According to the government official, the executive is “taking” his share, “without writing a check to any specific company” and “ensuring that everyone does their part”, with “conditions of competition, openness, transparency”, in order to “help contribute to a solution”.

“I believe that sooner rather than later there will be answers about what the Government’s concrete proposals are for this solution”, he indicated, noting that any solution must “make the sector co-responsible”.

According to Leitão Amaro, any solution involves “resorting to some form of partnership”, but he recalled that The products are produced by “media companies” which, therefore, must be “co-responsible”.

Leitão Amaro guaranteed that the Government “shares the concerns” regarding the lack of access of part of the population to the written press.

“There is a reason for social and territorial cohesion for the State to be concerned and act so that people in the interior and older people, many of them in the interior as well, can continue to have access to the written press. That is why we doubled the postage paid, from 40% to 80%, with an expected expense of 4.5 million euros”, he highlighted.
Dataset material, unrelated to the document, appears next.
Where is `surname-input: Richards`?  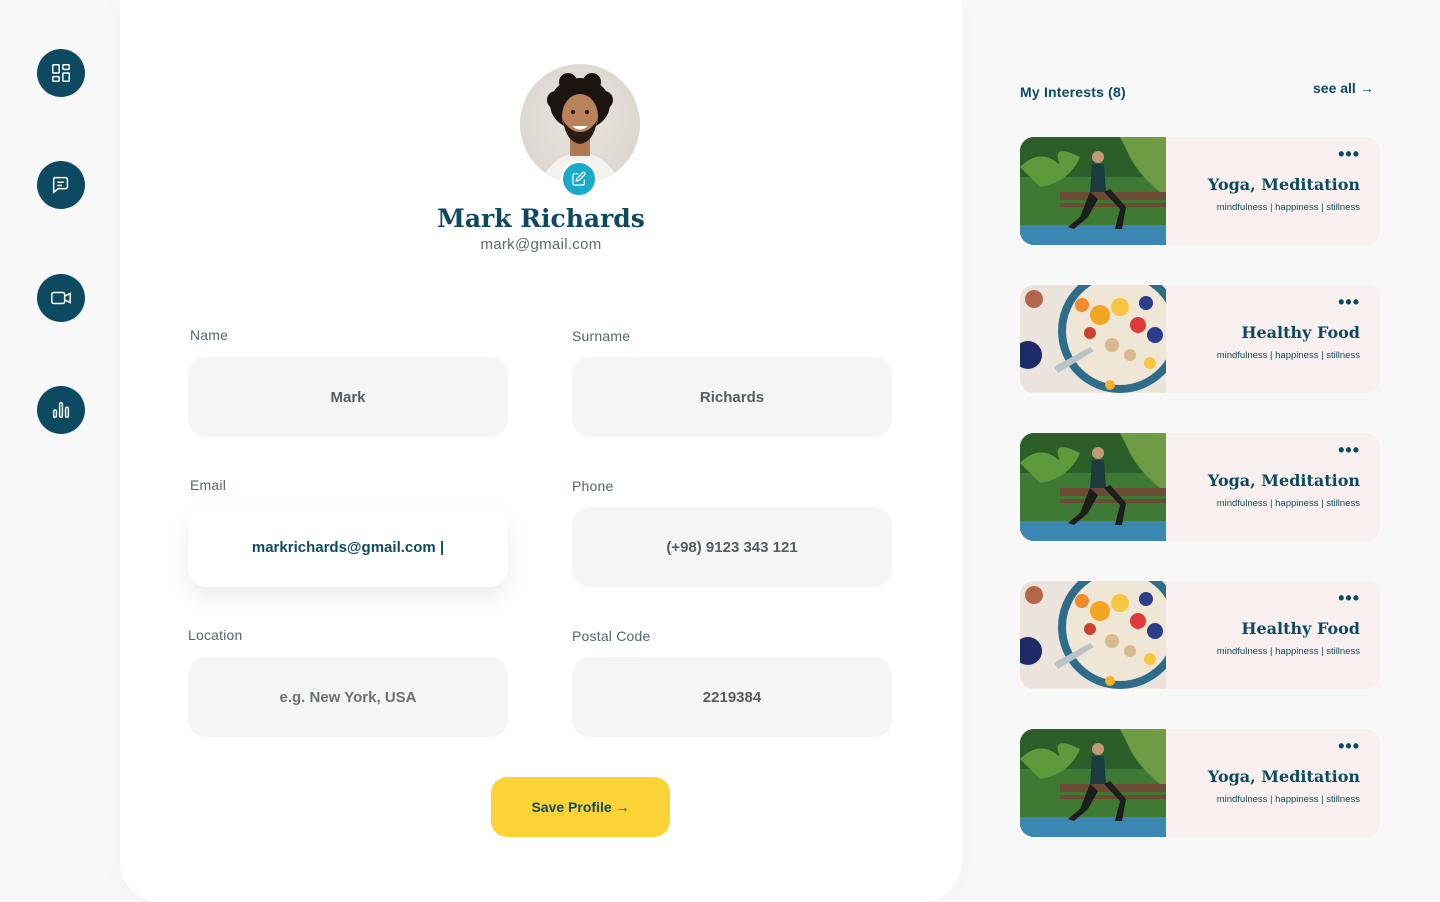
surname-input: Richards is located at coordinates (732, 397).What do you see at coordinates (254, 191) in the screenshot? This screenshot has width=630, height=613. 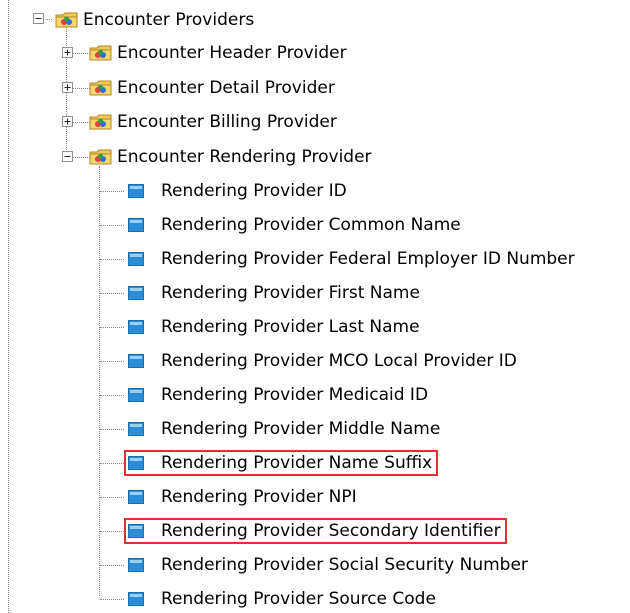 I see `field-label: Rendering Provider ID` at bounding box center [254, 191].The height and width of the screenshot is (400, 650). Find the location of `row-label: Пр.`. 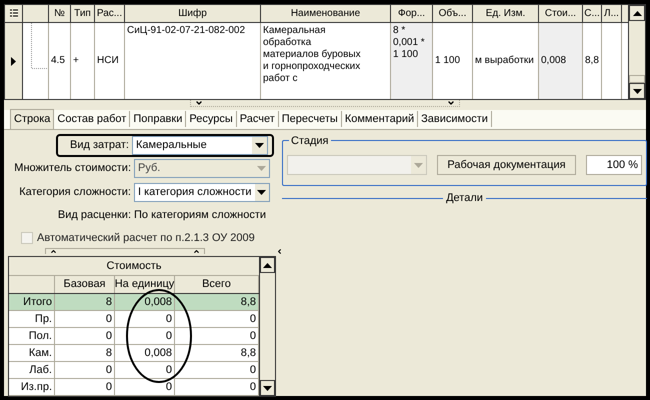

The minister admitted that there is a part of the population, “because they are in the interior”, and another that “does not have the same literacy and digital access” typically older people who still “need the paper press”.

At the beginning of the month, Vasp’s administration reported that it is evaluating the need to make adjustments to the daily distribution of newspapers in the districts of Beja, Évora, Portalegre, Castelo Branco, Guarda, Viseu, Vila Real and Bragança.
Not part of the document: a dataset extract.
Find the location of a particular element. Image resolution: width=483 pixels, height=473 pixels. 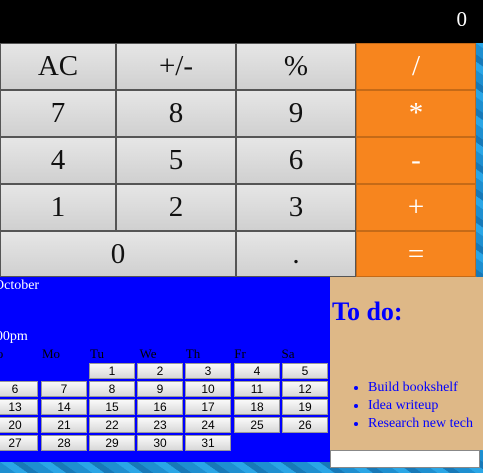

weekday-header: Th is located at coordinates (193, 354).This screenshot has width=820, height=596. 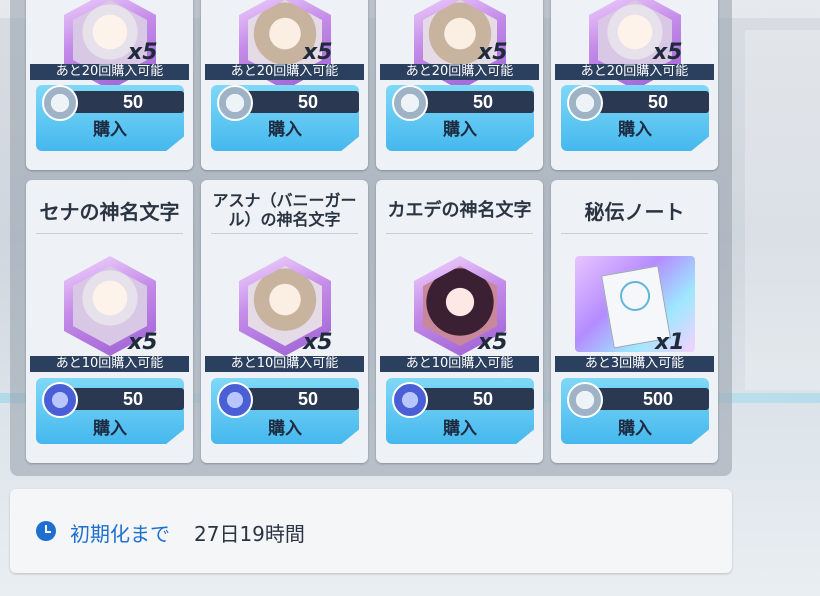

In a statement, Vasp said that “it is currently going through a particularly demanding financial situation, resulting from the continued drop in press sales and the significant increase in operating costs, which put the sustainability of the current daily press distribution coverage under severe pressure”.

This situation “has a direct impact on the viability of daily press distribution at points of sale, especially in the interior regions of the country, forcing the company to reevaluate its operational and logistical model”, says Vasp – Distribução e Logística, on the day that Correio da Manhã reports that there is “eight districts at risk of running out of newspapers from January onwards”.
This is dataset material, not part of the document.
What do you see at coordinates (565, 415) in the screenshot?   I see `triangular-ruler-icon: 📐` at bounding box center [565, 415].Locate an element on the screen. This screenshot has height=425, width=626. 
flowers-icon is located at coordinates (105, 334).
The company “unequivocally reaffirms its commitment to universal access to information, understanding it as an essential pillar of territorial cohesion, equal opportunities and the full exercise of democratic citizenship”, adding that “restricting this access unfairly penalizes populations in low-density territories and deepens regional asymmetries”.

Despite this commitment, “and maintaining full respect for the agreements entered into with publishers and points of sale, the company is forced to study a review of the current configuration of some distribution routes, in order to safeguard the global continuity of the operation and avoid a scenario of financial unsustainability that would put the entire press distribution activity in Portugal at risk”.